Uncertainty about what will happen to the Affordable Care Act (Obamacare) continues to cast a cloud over the industry, making investors hesitant to take the risk.
Gunderson, who’s been an expert on biotech stocks for decades, said other industries are taking the limelight since Trump won the election. And they aren’t nearly as sexy as tech and pharma.
“It’s the industries like cement and steel that people are buying into,” Gunderson said. “Companies that build roads, equipment, and cranes, for example. It’s kind of weird, but that’s a major trend right now.”
Gunderson said he believes money is funneling out of technology and biotech and into infrastructure, banking, and finance.
“Interest rates have gone up considerably, and that’s good for banks and the financial industry,” Gunderson said. “These guys will benefit more directly from Trump than the biotech industry.”
The last time he saw interest like this in infrastructure, banking, and finance was around 2004 or 2005, Gunderson said.
Molecular Assemblies
In happier life science news, a small startup making synthetic DNA has landed $2.3 million in an upsized seed round.

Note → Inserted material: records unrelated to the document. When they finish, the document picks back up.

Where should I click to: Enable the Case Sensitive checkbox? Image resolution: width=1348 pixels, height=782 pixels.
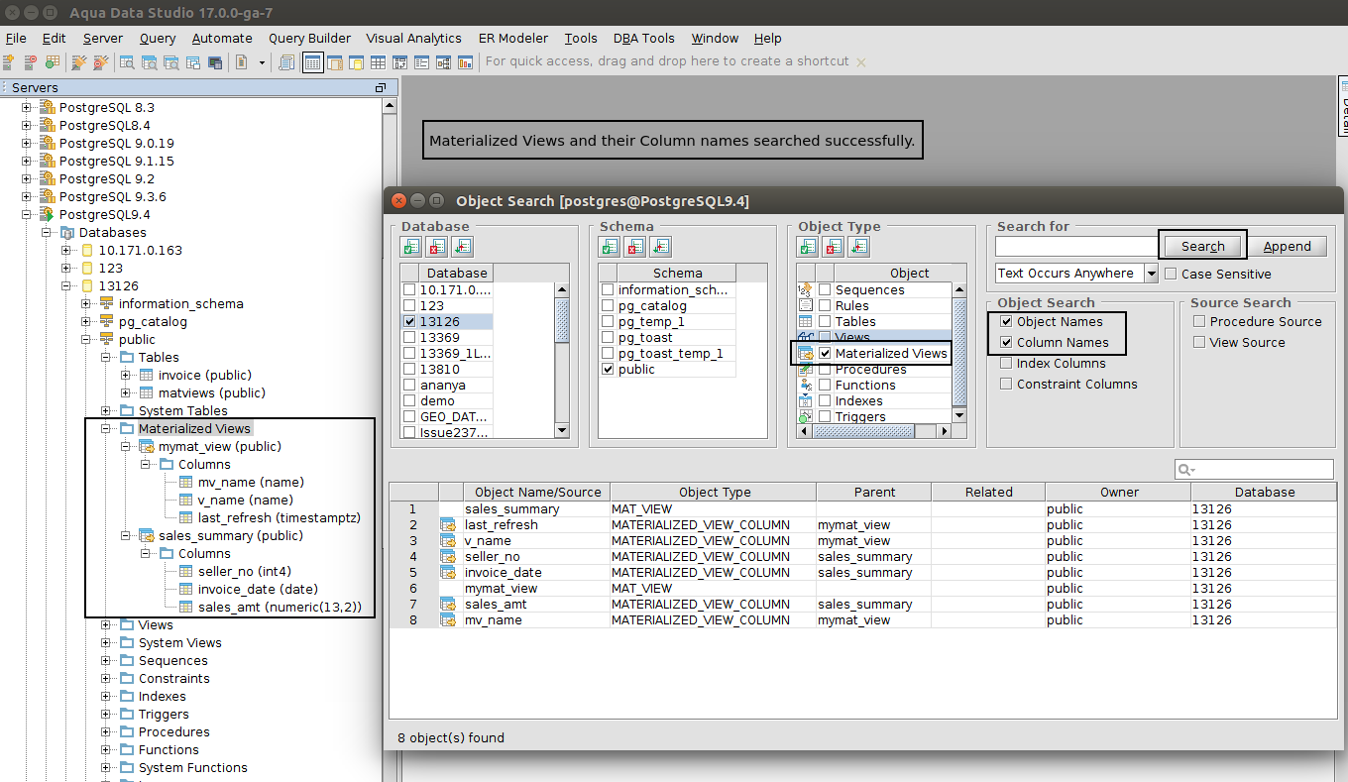pos(1171,275)
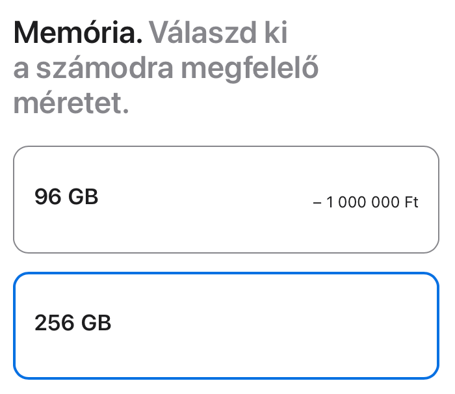The image size is (455, 394).
Task: Click the "96 GB" label text
Action: click(x=66, y=197)
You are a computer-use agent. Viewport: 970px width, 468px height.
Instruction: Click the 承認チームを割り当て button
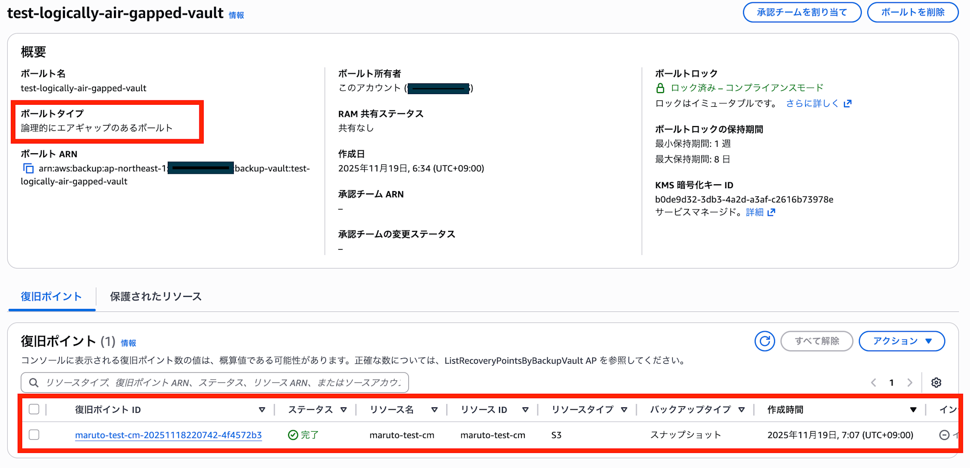tap(802, 12)
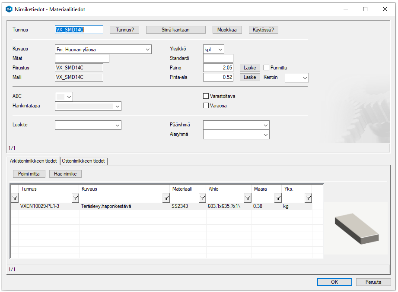The height and width of the screenshot is (292, 398).
Task: Expand the Yksikkö unit dropdown
Action: click(220, 50)
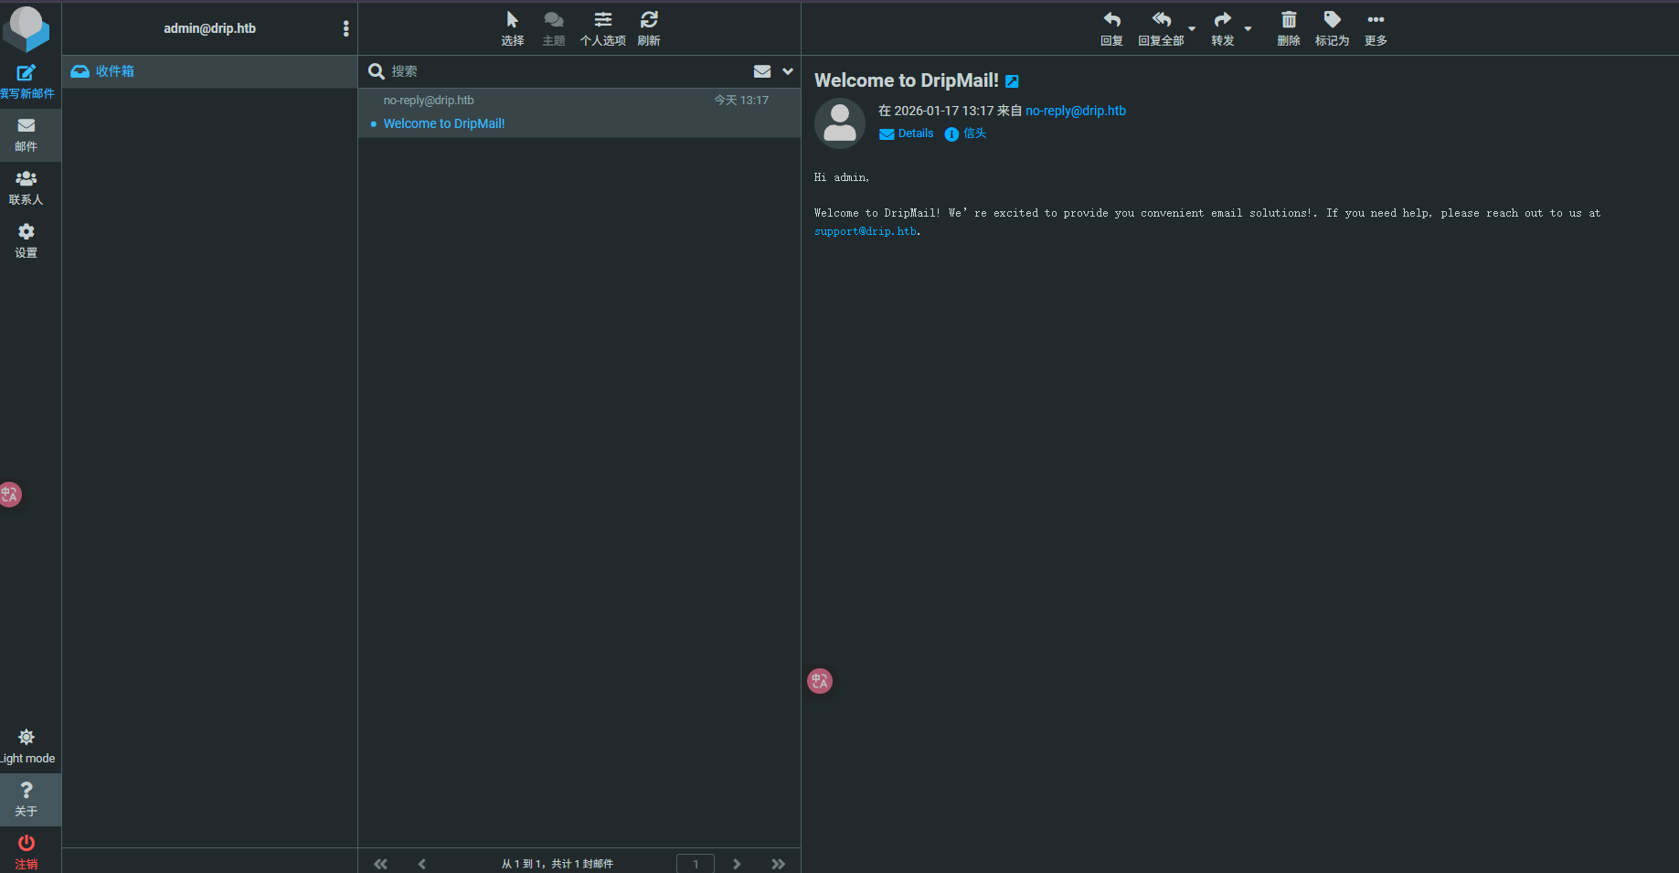Expand search options chevron
The width and height of the screenshot is (1679, 873).
click(788, 71)
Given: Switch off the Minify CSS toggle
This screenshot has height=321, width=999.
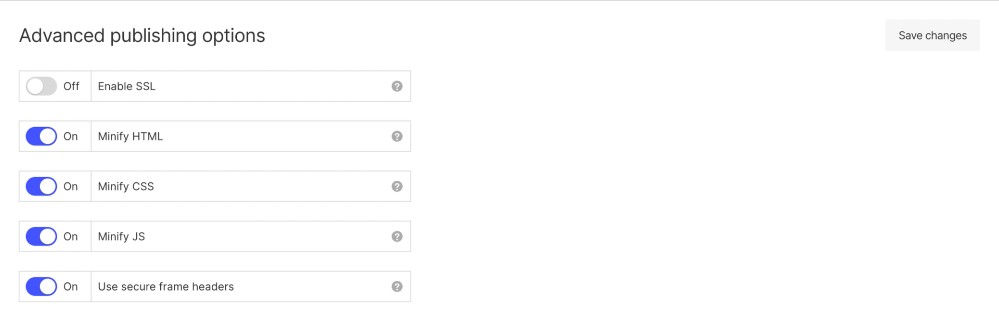Looking at the screenshot, I should pyautogui.click(x=41, y=187).
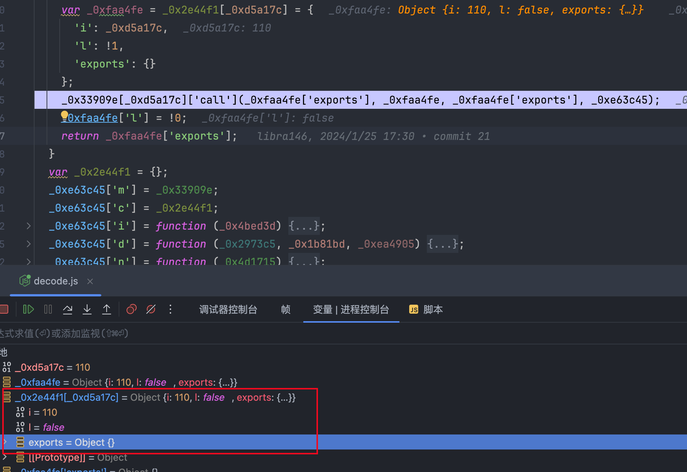The width and height of the screenshot is (687, 472).
Task: Resume program execution
Action: pyautogui.click(x=29, y=310)
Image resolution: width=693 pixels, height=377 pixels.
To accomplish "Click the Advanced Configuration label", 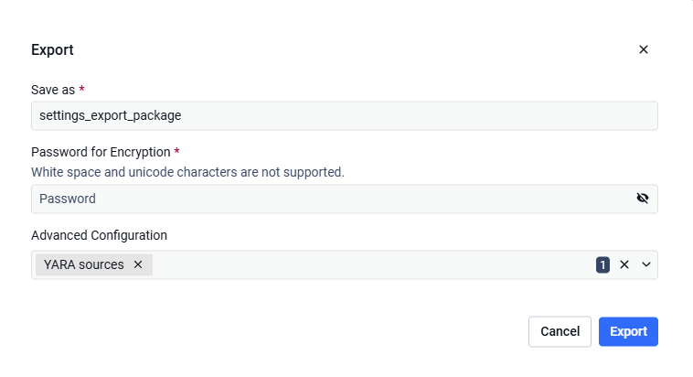I will click(x=99, y=235).
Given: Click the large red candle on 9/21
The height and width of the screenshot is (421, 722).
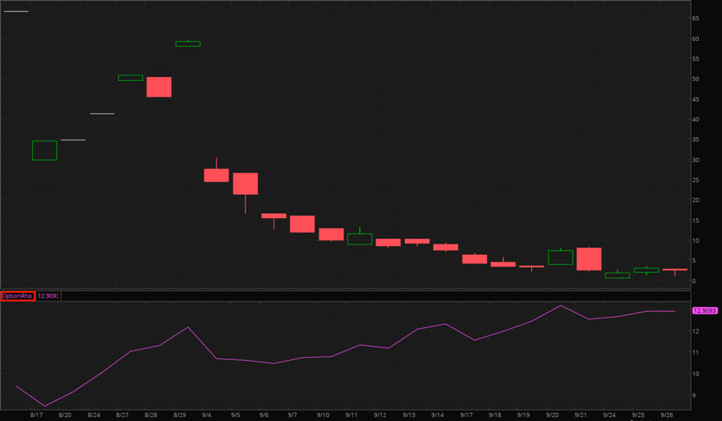Looking at the screenshot, I should pos(589,259).
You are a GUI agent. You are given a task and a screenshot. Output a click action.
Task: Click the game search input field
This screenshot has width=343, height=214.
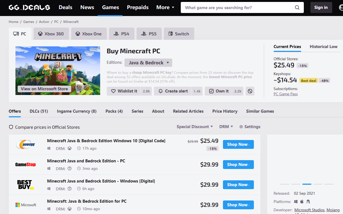(237, 7)
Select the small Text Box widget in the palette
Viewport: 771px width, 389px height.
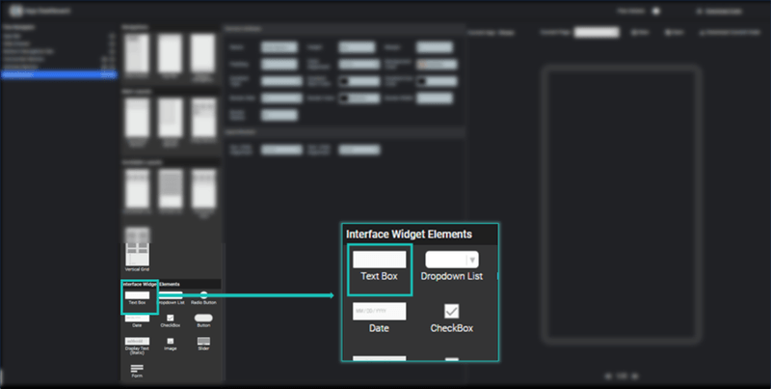click(137, 295)
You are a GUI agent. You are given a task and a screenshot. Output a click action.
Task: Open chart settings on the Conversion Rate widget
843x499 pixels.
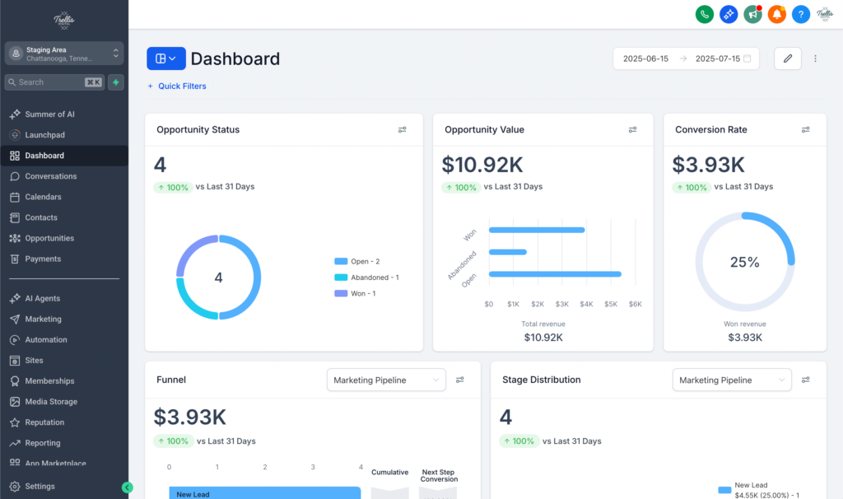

Investors in the round include Agilent Technologies, Cavendish Impact Capital Fund, and Keshif Ventures, among others.
The company, called Molecular Assemblies Inc., is developing a new way to create DNA that the company believes better mimics nature.
Synthetic DNA has become an important tool in fields such as vaccine development, gene therapy, and molecular engineering, but creating DNA is a flawed and still immature technology today.
“New methods of writing genetic code are desperately needed if we are to realize the promise of the next generation of genomics, from industrial synthetic biology to personalized DNA-based therapies and diagnostics,” said Kirk Wright, co-manager of Cavendish Impact Capital Fund. “We believe (Molecular Assemblies’) enzymatic approach to synthesizing DNA represents a dramatic change in how DNA will be made in the future and consequently our ability to accelerate new applications of genomics.”
Today’s method of chemical DNA synthesis is incapable of producing high quality, gene length DNA that is cost effective and scalable, Molecular Assemblies stated in a news release. The old method also relies on harsh chemicals that both damage the DNA and produce high volumes of toxic waste.
The San Diego company believes its approach overcomes these challenges.
“Completing this seed round enables us to invest even more into expanding our team and advancing the development of our enzymatic DNA synthesis technology,” said Michael J. Kamdar, president and CEO of Molecular Assemblies. “We are particularly pleased with the high caliber of investors we are attracting to the company, a testament to the growing need for a new approach to DNA synthesis and our unique ability to potentially meet these needs in multiple markets.”